- [Task objective] Word for word, copy the line that contains "Select the Data import upload icon" and each line after it in the data below. Pictures stay out of the copy.

**** Exercise material ****

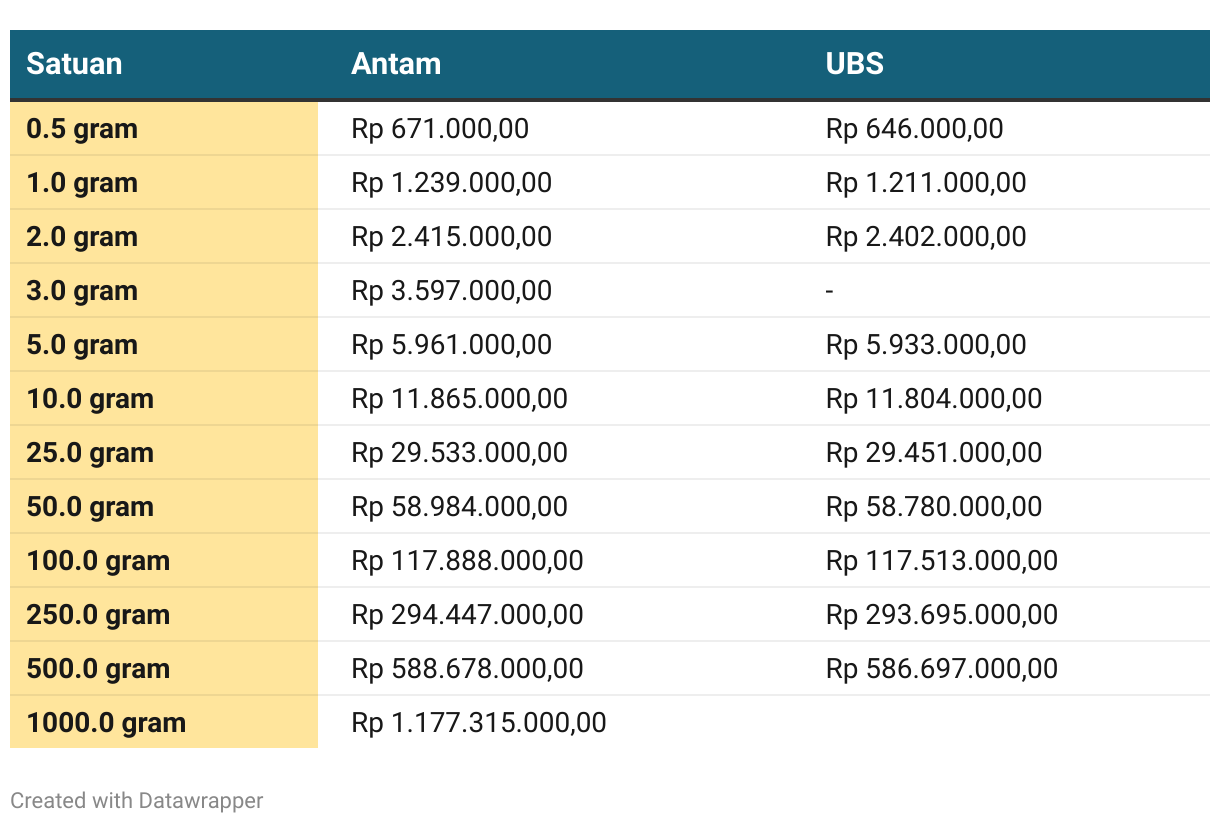Select UBS price Rp 11.804.000,00

click(934, 399)
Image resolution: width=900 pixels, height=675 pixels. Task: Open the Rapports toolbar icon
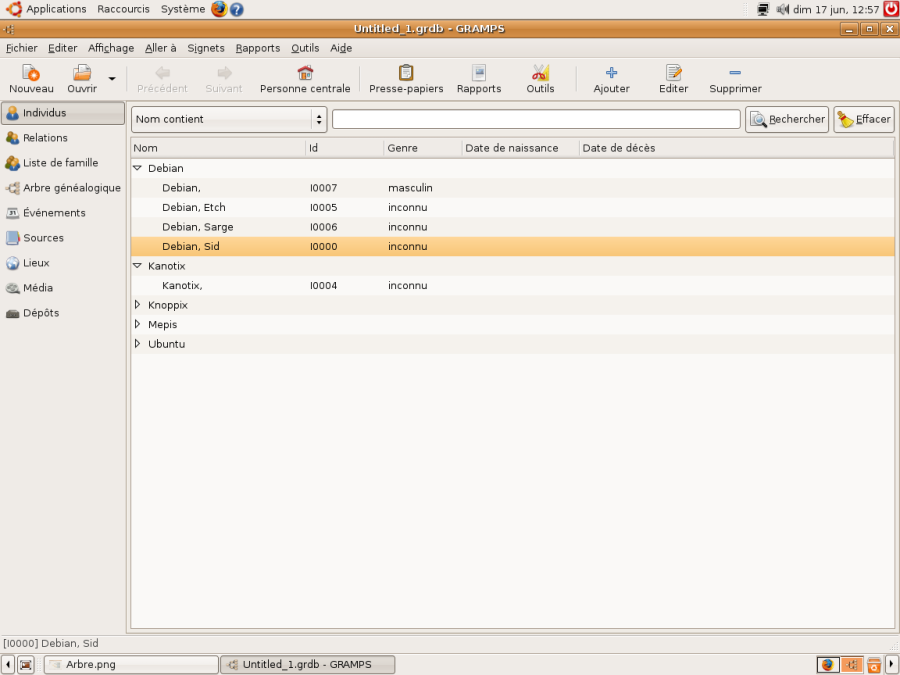pyautogui.click(x=479, y=73)
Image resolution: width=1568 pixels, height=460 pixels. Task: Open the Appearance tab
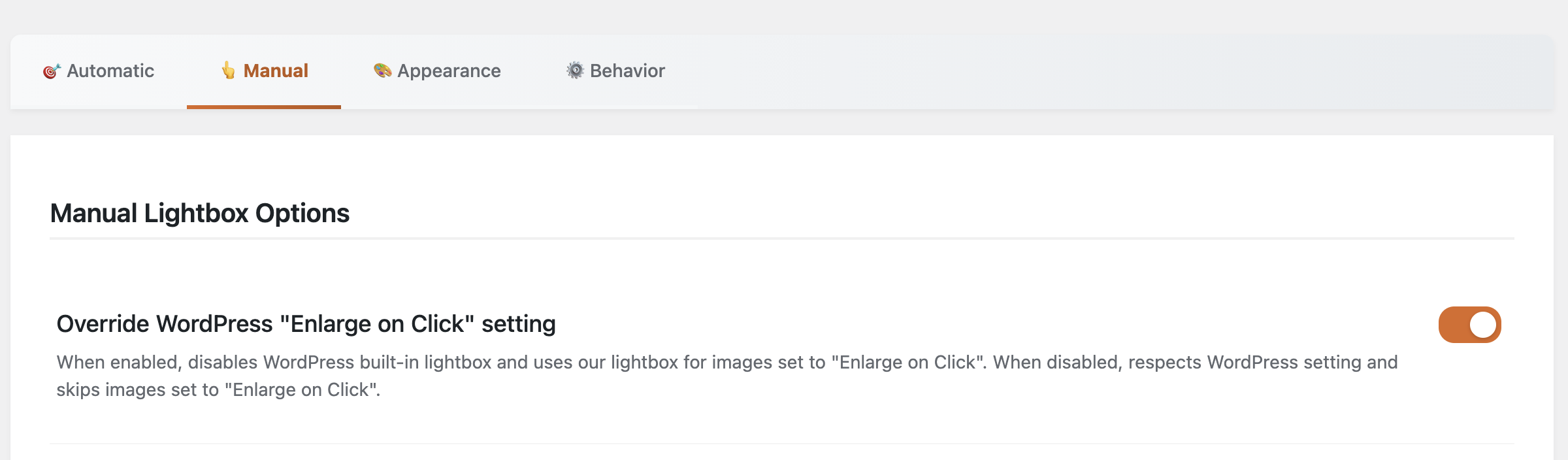click(449, 71)

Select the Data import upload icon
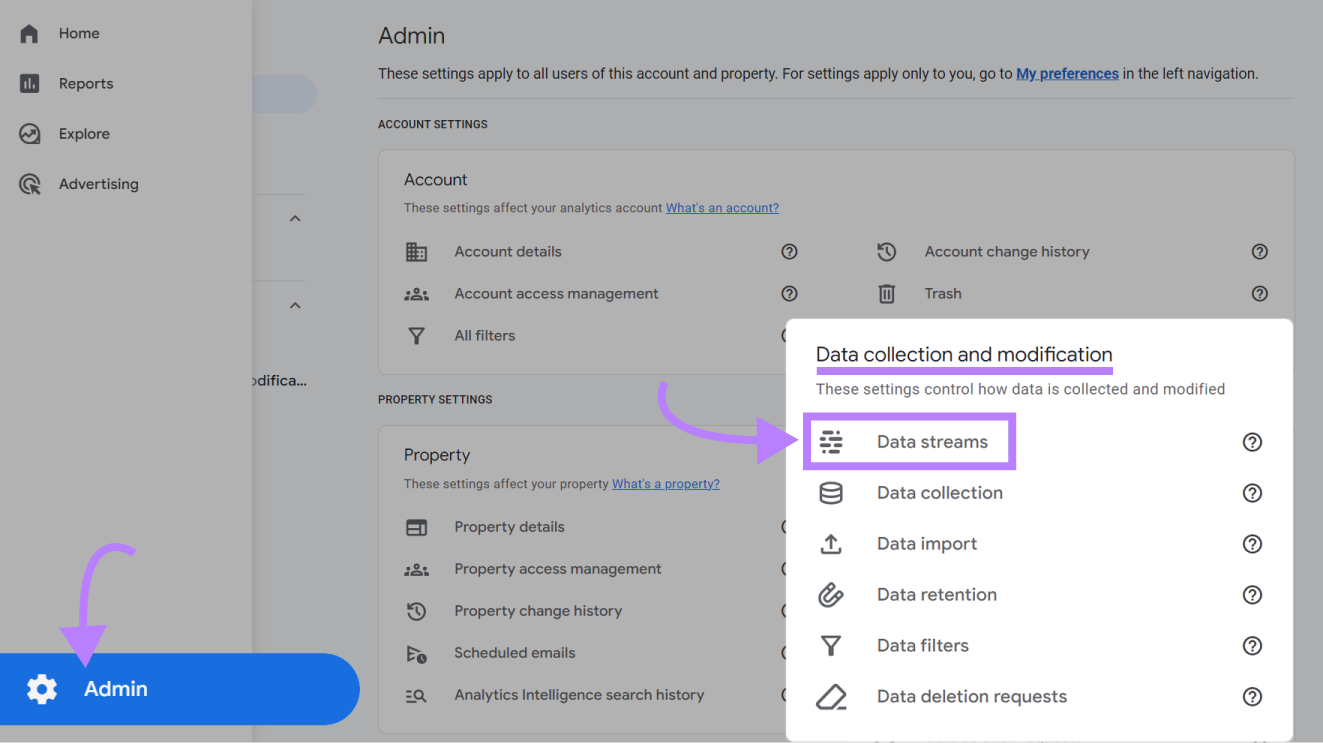tap(831, 543)
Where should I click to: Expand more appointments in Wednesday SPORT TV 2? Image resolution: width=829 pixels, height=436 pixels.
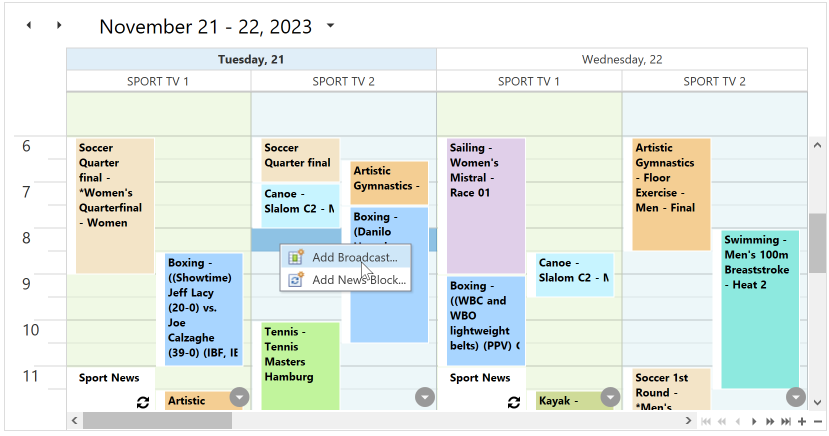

****

- [Exercise response]
Select the Data import upload icon
tap(831, 543)
Where should I click to: Expand more appointments in Wednesday SPORT TV 2? Image resolution: width=829 pixels, height=436 pixels.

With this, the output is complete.